> _Problem requirements_
The full listing, word for word and free of images, is the expected result.

-- Opening Marker --

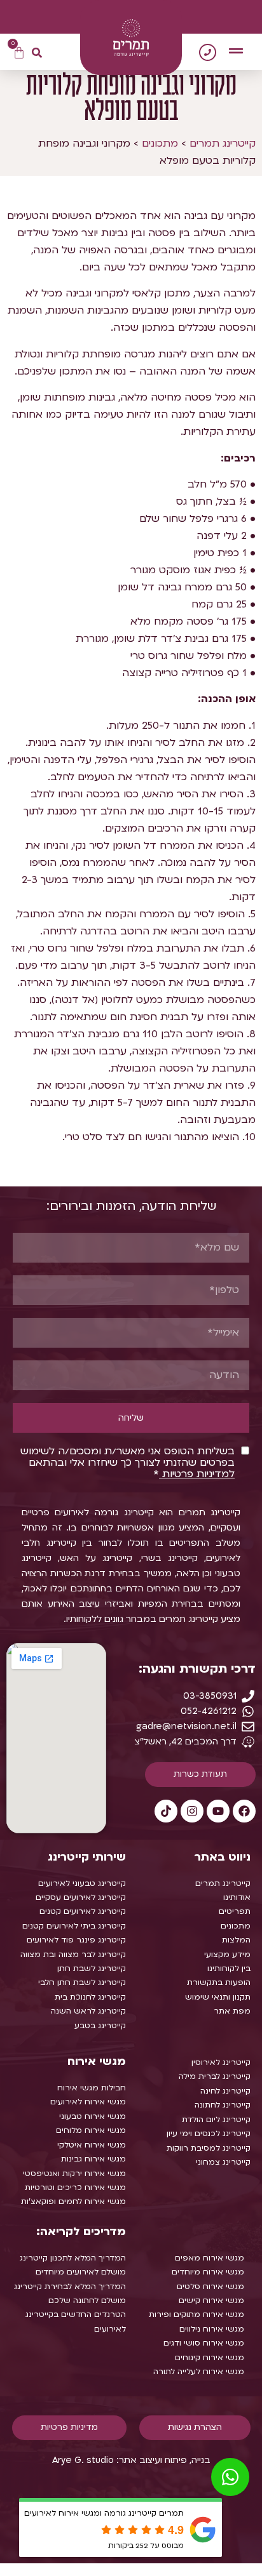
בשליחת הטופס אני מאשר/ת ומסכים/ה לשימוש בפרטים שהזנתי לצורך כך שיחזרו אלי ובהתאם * (127, 1462)
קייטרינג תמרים (223, 143)
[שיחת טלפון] (207, 52)
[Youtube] (218, 1811)
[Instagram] (192, 1811)
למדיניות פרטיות (197, 1474)
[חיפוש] (37, 53)
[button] (236, 51)
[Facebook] (244, 1811)
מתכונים (160, 143)
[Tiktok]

-- Closing Marker --

> _Output of the exercise_
בשליחת הטופס אני מאשר/ת ומסכים/ה לשימוש בפרטים שהזנתי לצורך כך שיחזרו אלי ובהתאם * (127, 1462)
קייטרינג תמרים (223, 143)
[שיחת טלפון] (207, 52)
[Youtube] (218, 1811)
[Instagram] (192, 1811)
למדיניות פרטיות (197, 1474)
[חיפוש] (37, 53)
[button] (236, 51)
[Facebook] (244, 1811)
מתכונים (160, 143)
[Tiktok]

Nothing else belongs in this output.